Riceviamo e pubblichiamo un comunicato stampa di Opi Cosenza.
È stato un anno molto proficuo per Opi Cosenza. Un anno che ha determinato una crescita esponenziale sotto ogni aspetto e che vede gli infermieri continuamente in prima linea nel fornire risposte appropriate a un’utenza sempre più in difficoltà e sempre più affamata di risultati accettabili.
“Il sistema regionale è da anni sotto pressione e gli operatori che ci lavorano sono spremuti e oramai saturi del continuo scivolamento verso il basso del sistema”, racconta Fausto Sposato (foto), presidente di Opi Cosenza. È un modello che, per tutti gli iscritti, “non riesce più a essere efficace e a dare risposte adeguate e concrete all’esigenza di un’utenza che diventa sempre più esigente per i bisogni che cambiano con una certa dinamicità”.

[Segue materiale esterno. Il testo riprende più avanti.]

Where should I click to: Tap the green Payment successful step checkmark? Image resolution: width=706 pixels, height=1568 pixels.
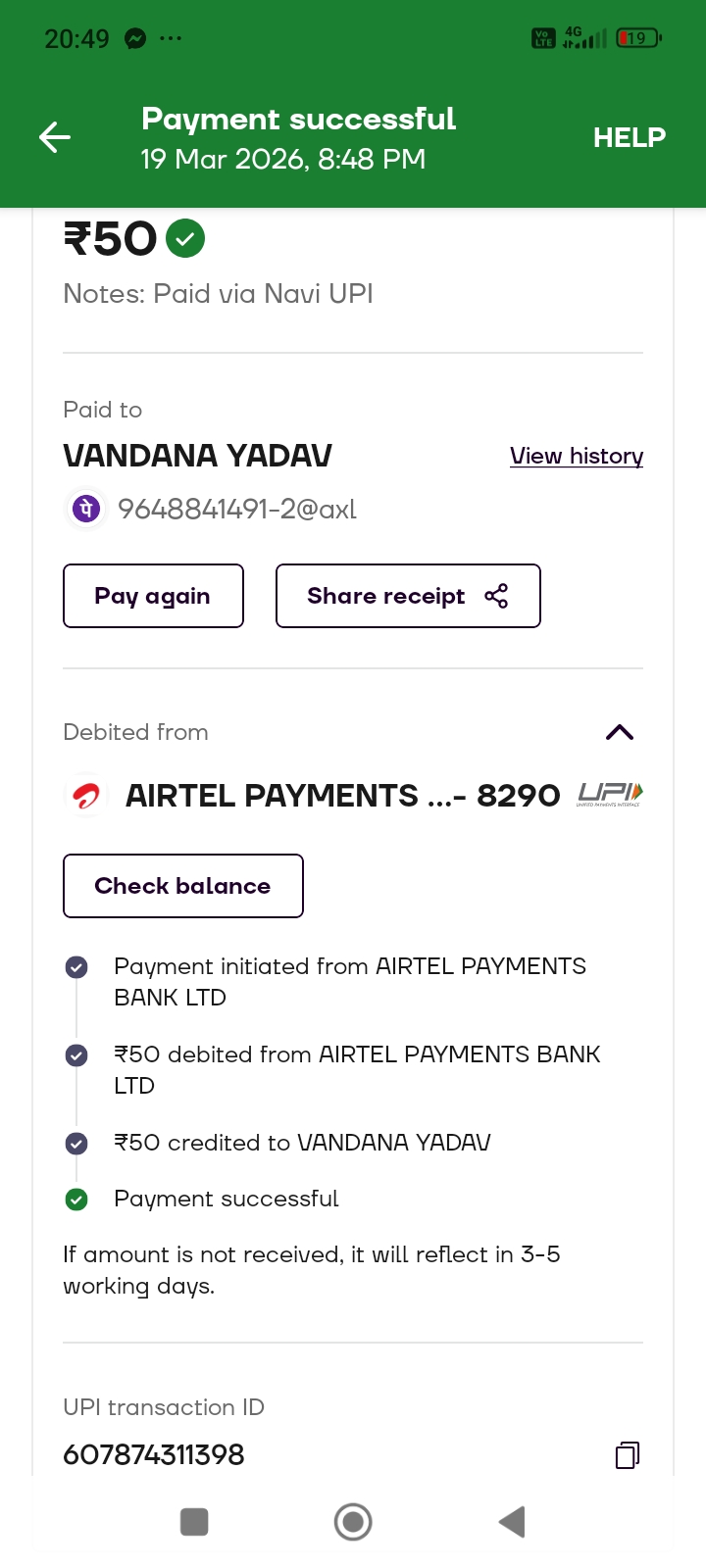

Sempre il presidente di Opi Cosenza: “Ma è anche un modello che va rivisto e che va inserito in un contesto più ampio e condiviso di sanità globale, dove gli infermieri giocano un ruolo fondamentale per raggiungere gli obiettivi previsti dai vari decreti e dal Pnrr. La casa e il territorio come primi luoghi di cura. Non più l’ospedale, quindi, che deve essere destinato solo alle acuzie”.

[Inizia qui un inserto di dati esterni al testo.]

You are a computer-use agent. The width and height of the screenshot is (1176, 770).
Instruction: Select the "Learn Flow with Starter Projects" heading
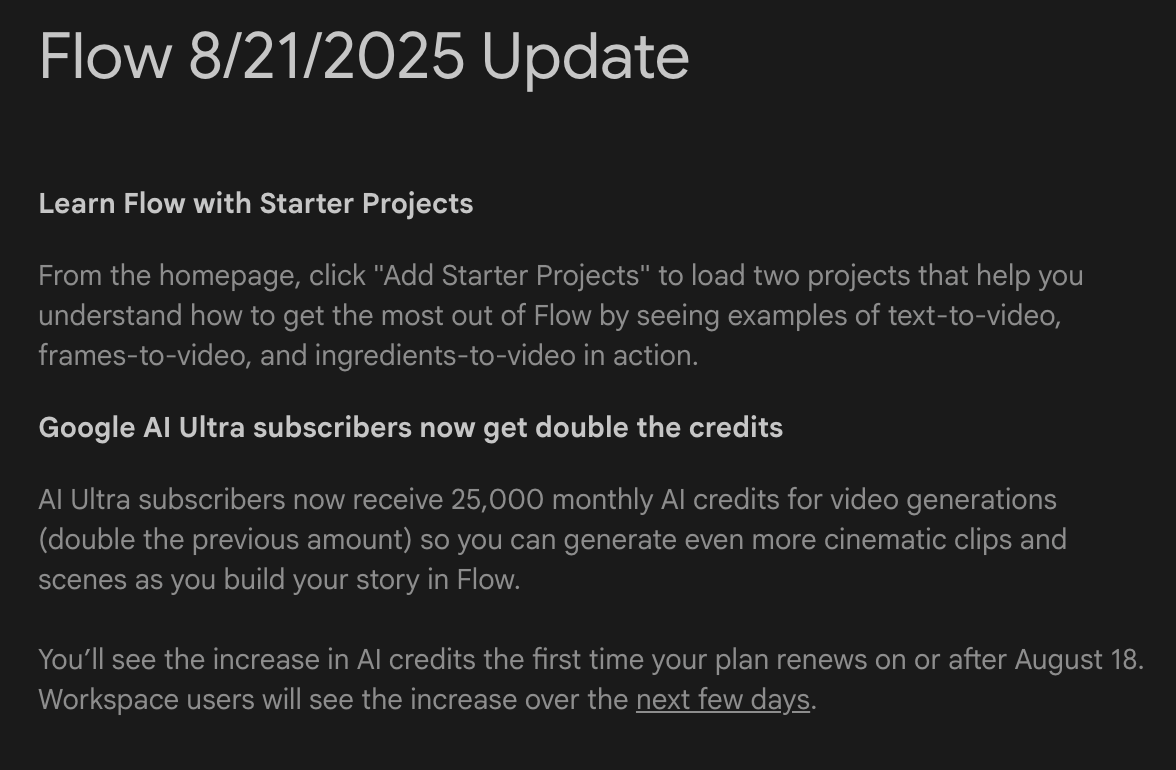pos(256,203)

Sono molti i tavoli di confronto e di discussione aperti a livello nazionale al fine di dare una svolta alla professione infermieristica e, di conseguenza, alla sanità, rivedendo i profili di competenze e i ruoli all’interno delle varie aziende del sistema pubblico e privato.

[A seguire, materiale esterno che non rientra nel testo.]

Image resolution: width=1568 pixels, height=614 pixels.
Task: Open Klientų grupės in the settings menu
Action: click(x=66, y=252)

“A oggi nella nostra regione non è codificata alcuna prestazione infermieristica, ragion per cui moltissime attività rientrano in quelle codifiche riservate ad altre professioni – continua il presidente di Opi Cosenza -. Senza codifica e riconoscimento, non si potranno misurare gli aspetti economici e la ricaduta sui Lea degli interventi infermieristici, soprattutto di quelli specialistici. Ancora oggi non si comprende come mai agli infermieri venga negato l’atto della prescrizione di presidi utili all’assistenza o di farmaci comuni o di piani terapeutici nei pazienti cronici”.
Così come non si riesce a comprendere qual sia il “danno” che si possa provocare nel prescrivere esami ematici utili ai piani assistenziali. Questo non significa togliere o “sfilare” attività ad altri professionisti, ma un’integrazione e un supporto per quei casi che, così facendo, eviterebbero – per l’Opi – di doversi recare dal medico di medicina generale troppo spesso assente in alcune comunità disagiate, anche alla luce della carenza di tali figure.
“Puntare sulla dirigenza degli infermieri, gli unici responsabili dell’assistenza, e fare in modo che l’organizzazione delle attività sia di competenza esclusiva dei professionisti formati con laurea magistrale e altri percorsi post laurea. Gli infermieri formano altro personale non perché infermieri, ma in quanto professionisti competenti”, aggiunge il presidente di Opi Cosenza.
Sempre Sposato: “Rivedere il rapporto infermiere/paziente e riportarlo agli standard europei con l’immissione di nuove professionisti e di nuove figure professionali dedicate all’assistenza e gestiti dagli infermieri. Coinvolgere le università con percorsi di formazione appropriati e con l’inserimento di più docenti e ricercatori infermieristici è un elemento da tenere in debita considerazione. Gli infermieri devono essere formati da altri infermieri con un percorso di studio adeguato che ne esalti le peculiarità e la stessa formazione”.
E ancora: “Rivedere i percorsi della magistrale, puntando sulle specializzazioni o sugli indirizzi gestionali garantendo l’evoluzione di competenze e conoscenze manageriali che portano a ruoli di gestione e direzione delle strutture”. Sono questi alcuni temi importanti affrontati ed è questa la direzione in cui andare se si vuole “davvero cambiare il paradigma della sanità regionale e nazionale”.